The importance of this nascent field associating chronic diseases with infections was recently highlighted in a symposium that critically examined the role of infectious agents in ulcer, cancer, obesity, atherosclerosis, and diabetes (Dhurandhar, 2001). However, to establish a causal link between infection and any chronic disease is a difficult task, because the presence of microorganisms may be undetectable by the time the disease is diagnosed, and the presence of antibodies does not establish a causal relationship. These methodological constraints were overcame in the case of the association between gastric cancer and H. pylori. The association was first suggested in the 1980s and is now well accepted, allowing the prevention of this chronic disease by antimicrobial agents.

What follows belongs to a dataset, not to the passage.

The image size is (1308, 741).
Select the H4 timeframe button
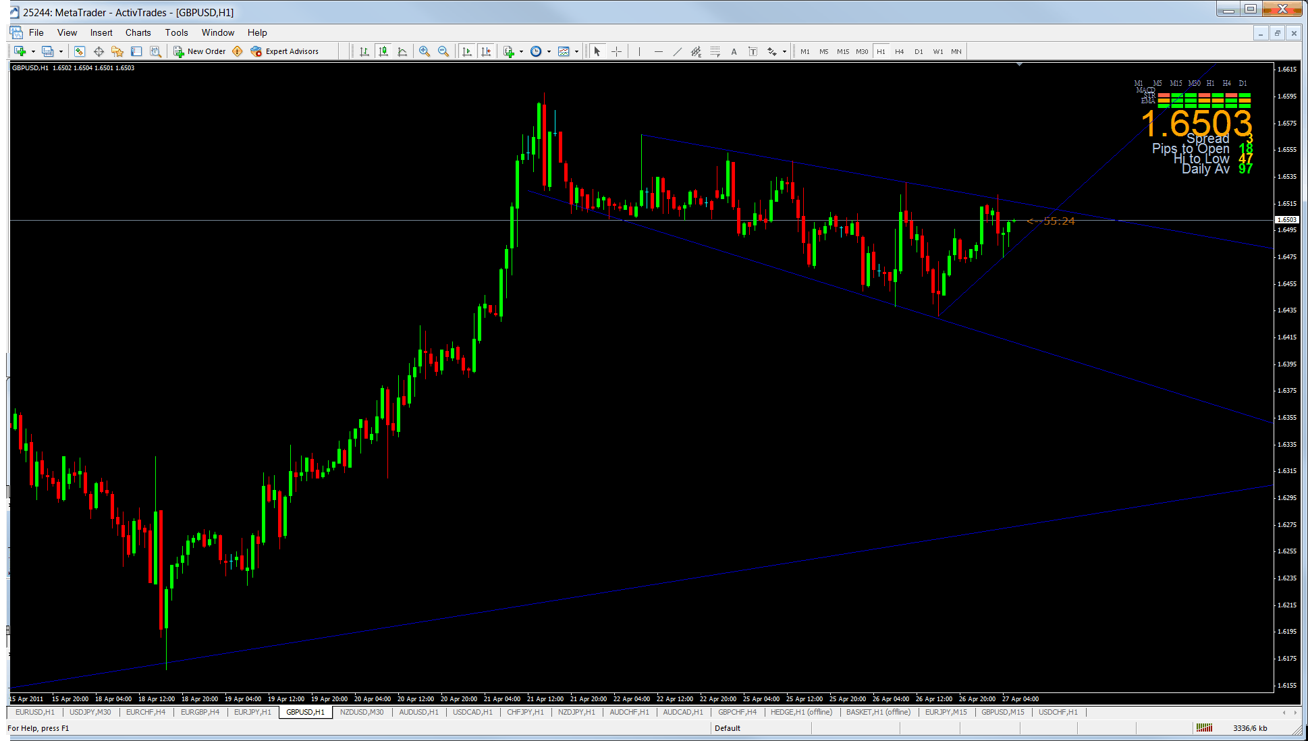[x=899, y=51]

A similar therapeutic approach has been discussed for CVD prevention, but an inappropriate therapy for such highly prevalent diseases could lead to resistance in both targeted and non-targeted organisms (O'Connor et al., 2001). In conclusion, many new preventive strategies and treatment options could be developed if this infectious pathway proves to be true for CVD.
DHURANDHAR, N. V., 2001. Chronic nutritional diseases of infectious origin: An assessment of a nascent field. Journal of Nutrition, 131:2787-2810.
GILLUM, R. F.; JACOBS Jr., D. R.; LUEPKER, R. V.; PRINEAS, R. J.; HANNAN, P.; BAXTER, J.; GOMEZ-MARIN, O.; KOTTKE, T. E. & BLACKBURN, H., 1984. Cardiovascular mortality trends in Minnesota, 1960-1978. The Minnesota Heart Survey. Journal of Chronic Diseases, 37:301-309.
O'CONNOR, S.; TAYLOR, C.; CAMPBELL, L. A.; EPSTEIN, S. & LIBBY, P., 2001. Potential infectious etiologies of atherosclerosis: A multifactorial perspective. Emerging Infectious Disease, 7:780-788.